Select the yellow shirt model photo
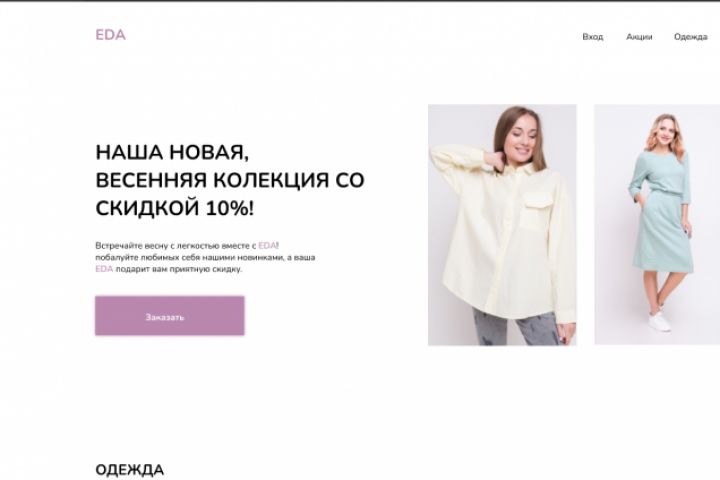The height and width of the screenshot is (480, 720). pyautogui.click(x=502, y=225)
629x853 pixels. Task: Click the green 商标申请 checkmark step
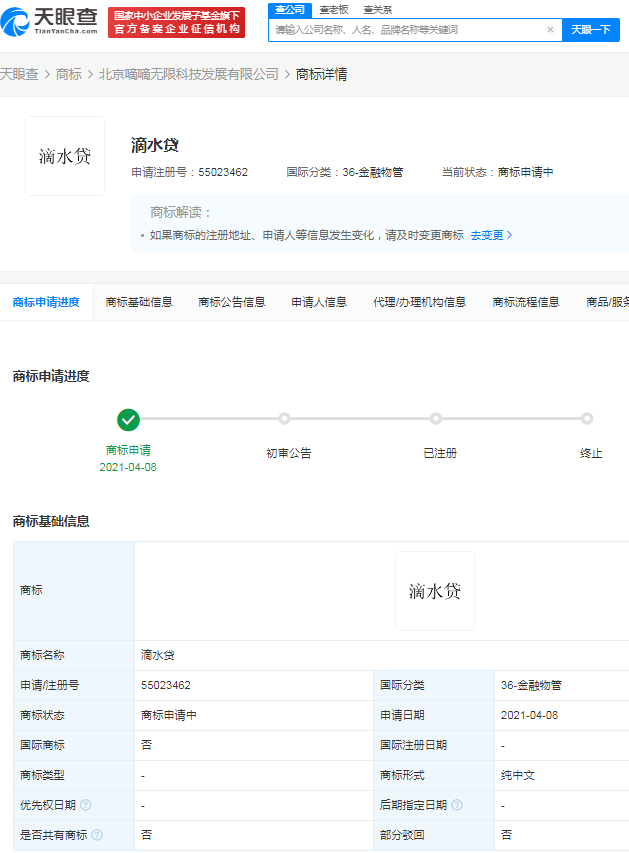click(x=128, y=420)
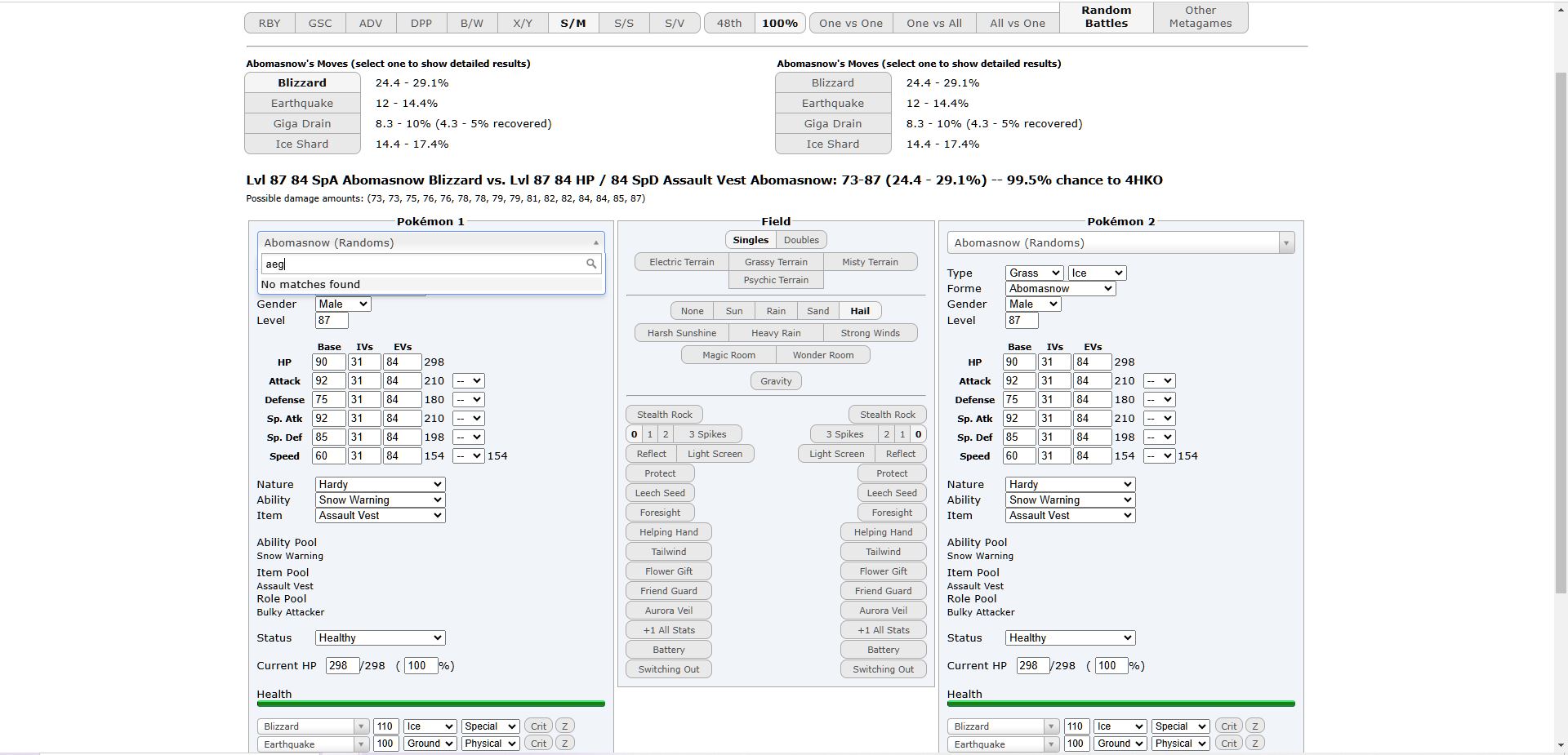This screenshot has width=1568, height=755.
Task: Select One vs All mode
Action: [x=933, y=23]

:::::

● **Exercise objective**
Could you copy the listing above exactly, without its pictures?

● **Response area**
Select the yellow shirt model photo
The height and width of the screenshot is (480, 720). pyautogui.click(x=502, y=225)
629x853 pixels. Task: Click the green 商标申请 checkmark step
click(x=128, y=420)
This screenshot has width=1568, height=755.
Task: Select One vs All mode
Action: [x=933, y=23]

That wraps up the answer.